Tornando al Passato – 41ª Parte

  • 23
  • Mag
  • 2016

In quest’epoca la fede scorreva nelle mie vene. Le lotte passate fecero “circolare il sangue nelle mie vene”. Io ero diversa. Una volta che scopri il modo di usare la fede, è fatta!

Quando permetti, che esista in te l’uso della fede intelligente nelle lotte, lei attiva la fede intrepida.
Non mi conformavo più con le cose naturali.
E quella certezza che viene dalla fede, era qualcosa data da Dio. Perché mi dava uno stimolo davanti alle difficoltà, per fare quello che non esisteva.

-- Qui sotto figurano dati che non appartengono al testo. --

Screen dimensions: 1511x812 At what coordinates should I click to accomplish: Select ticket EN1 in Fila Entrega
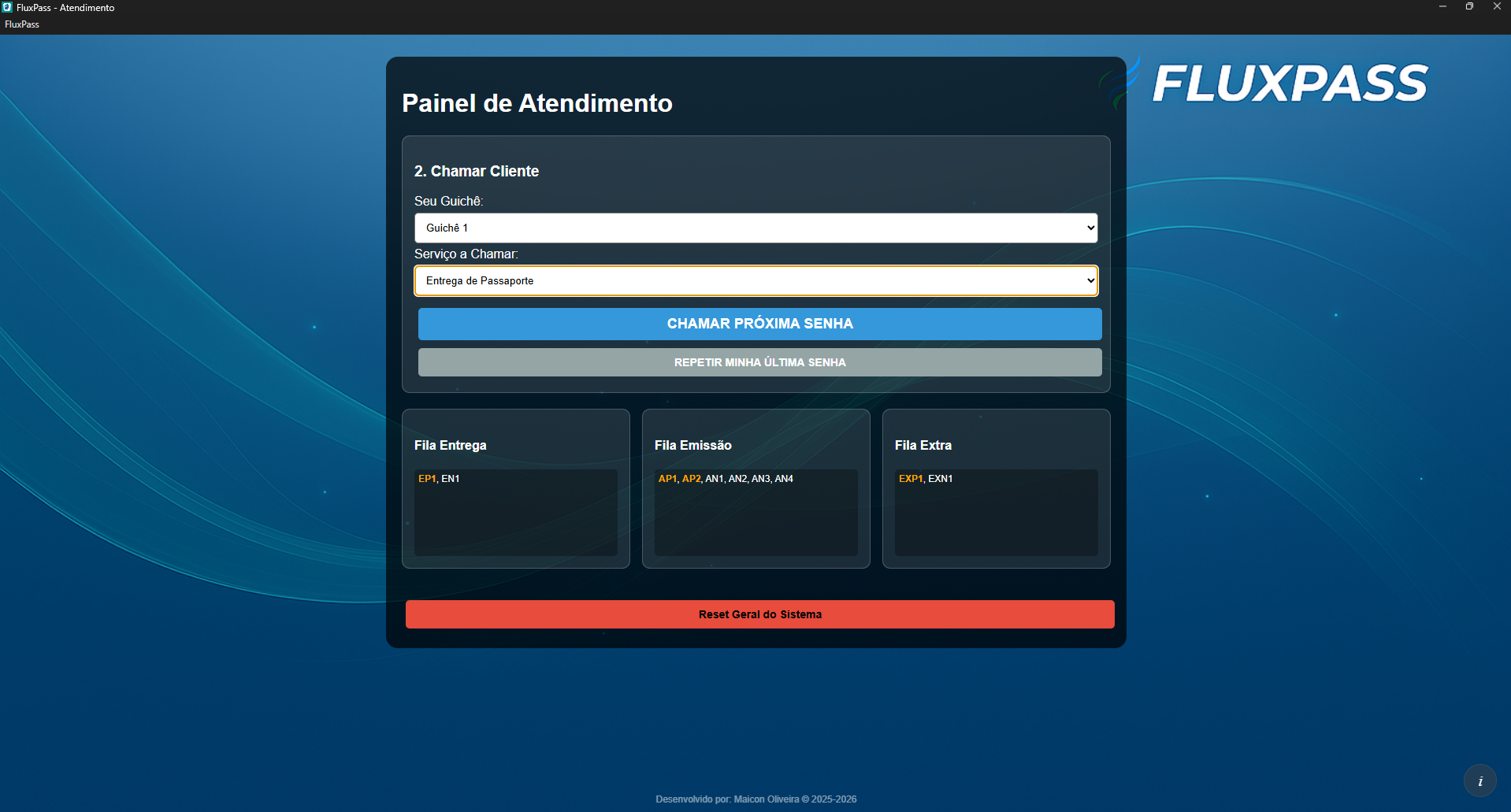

Allora “partivo in quinta”. Volevo essere sempre coinvolta con le cose dell’Opera. Il mio essere, non si conformava di essere qualcuno che faceva solo il suo ruolo naturale. Volevo trarre all’esistenza quello che non esisteva. E per questo, dovevo esercitare.

Poiché ero “a caccia” di far accadere qualcosa, guardavo ogni situazione intorno a me. E percepivo cose che apparentemente erano normali. Ma non coincidevano con la mia fede.

Come?

La maniera come le persone vedevano le cose e accettavano la situazione, non facendo niente a rispetto, mi dava una rivolta così grande!
Questo mi riempiva di forze per lottare e renderli coscienti.

E mi chiedevo:

Come qualcuno che ha lo Spirito Santo, lascia che le cose passino davanti ai suoi occhi e sia così indifferente, come se fosse normale? Dove si trova lo Spirito Santo in questo? E il Potere?

Non riuscivo ad accettare, avere solo una coscienza di quello che è scritto nella Bibbia e non vedere il compimento nei miei giorni. La mia vita doveva riflettere quella Parola.

Come responsabile di un gruppo di mogli, non potevo vederle dello stesso modo, come il mondo tratta la religione.

Allora lavoravo in modo incisivo con loro. Parlavo forte della fede. Avevo sempre messaggi per farle svegliare dall’autocompiacimento.
Certamente, questo non li gradiva, perché incomoda.

Júlio, dall’altra parte, lavorava con i pastori.

Facevamo vigilie, pregavamo a mezza notte contro tutti i principati e potestà.
E percepivamo, la forza del nostro clamore, facendo la differenza in chiesa. Ma avevamo ancora molte cose su cui lavorare.

C’erano forza e disposizione in noi per lavorare. Ma anche allegria nel nostro essere, di fare quello che siamo stati chiamati per fare.